__Task brief__. Starting at the line that contains "Image resolution: width=1308", copy every line to the end of the material below exactly, and omit the pictures.

------------------------------

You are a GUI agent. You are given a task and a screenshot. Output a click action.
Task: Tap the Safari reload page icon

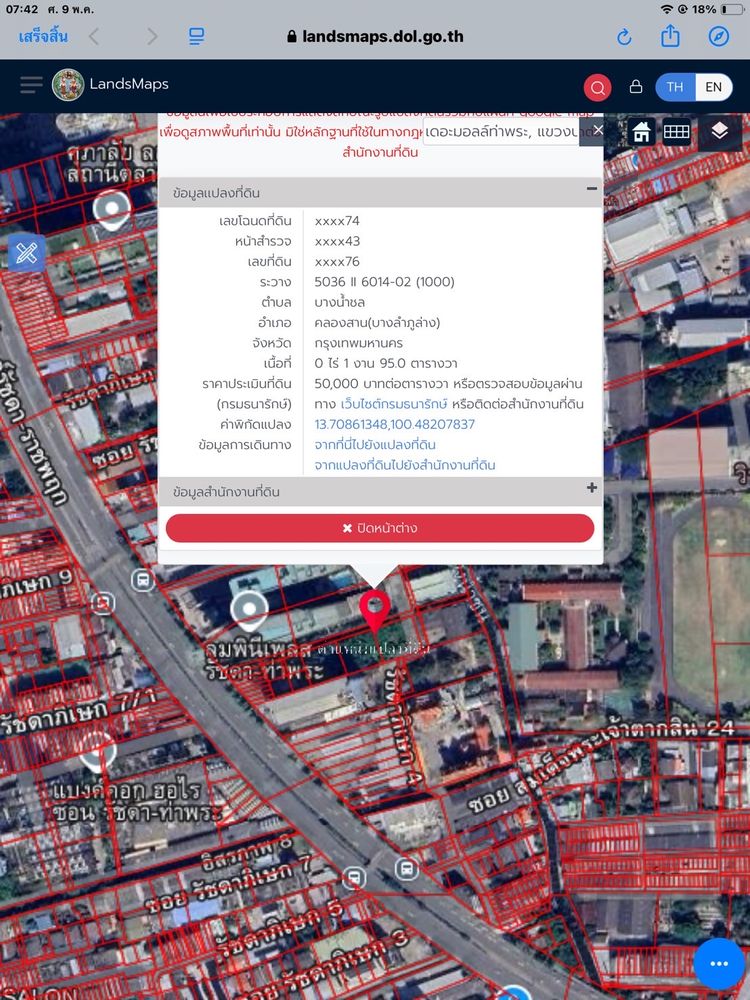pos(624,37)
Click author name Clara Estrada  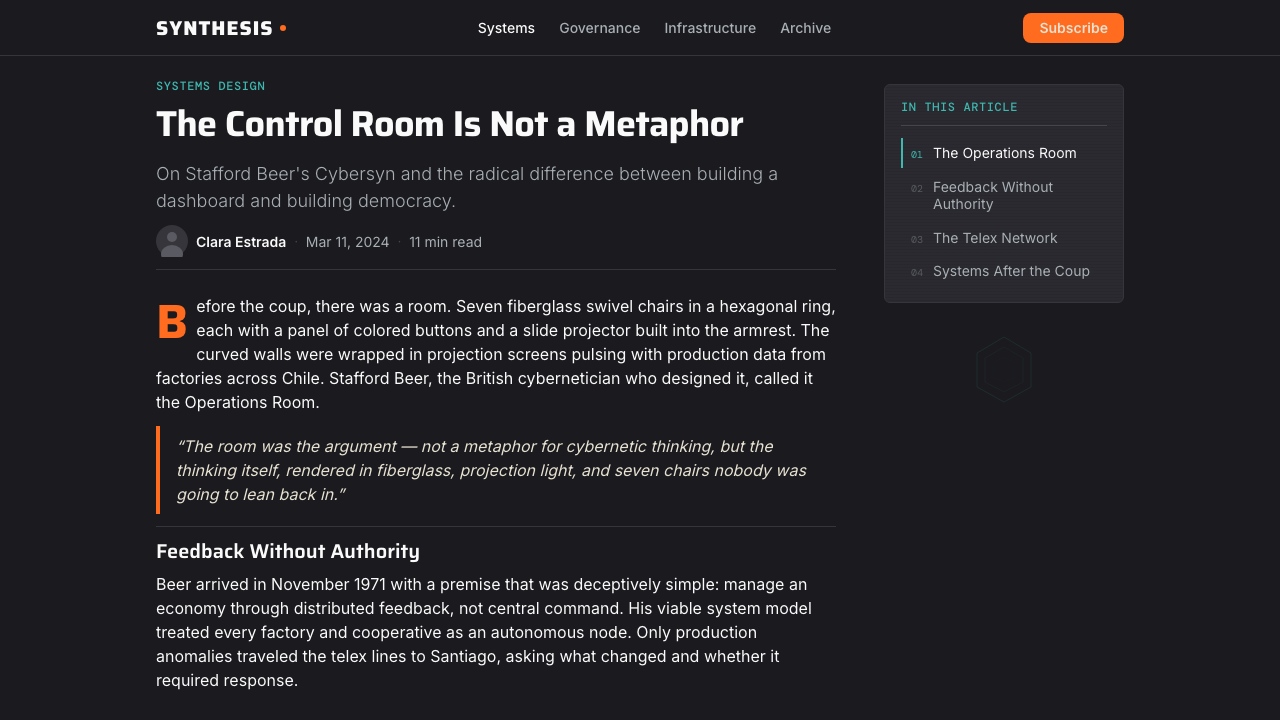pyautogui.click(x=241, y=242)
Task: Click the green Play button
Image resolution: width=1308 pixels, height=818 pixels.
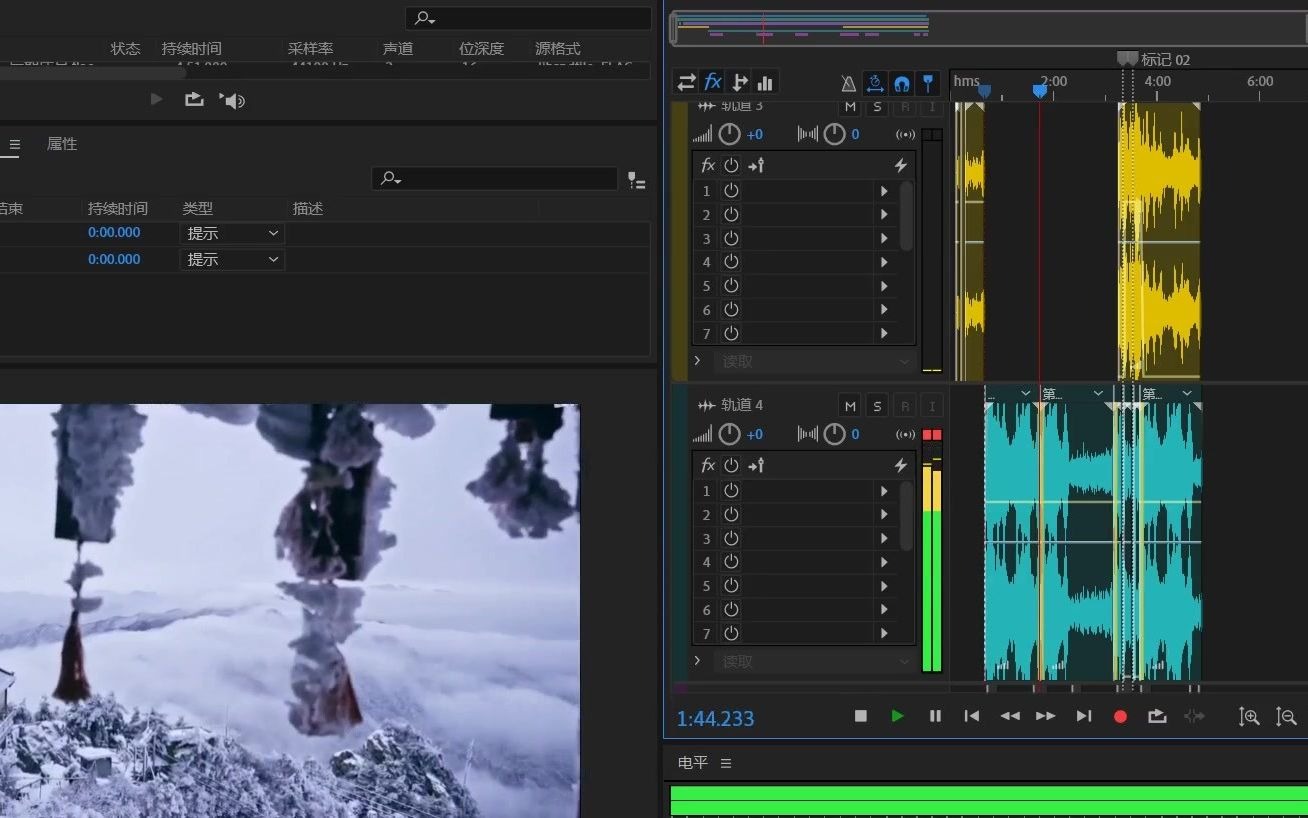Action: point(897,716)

------------------------------

__Response to this exercise__.
Image resolution: width=1308 pixels, height=818 pixels.
Action: point(897,716)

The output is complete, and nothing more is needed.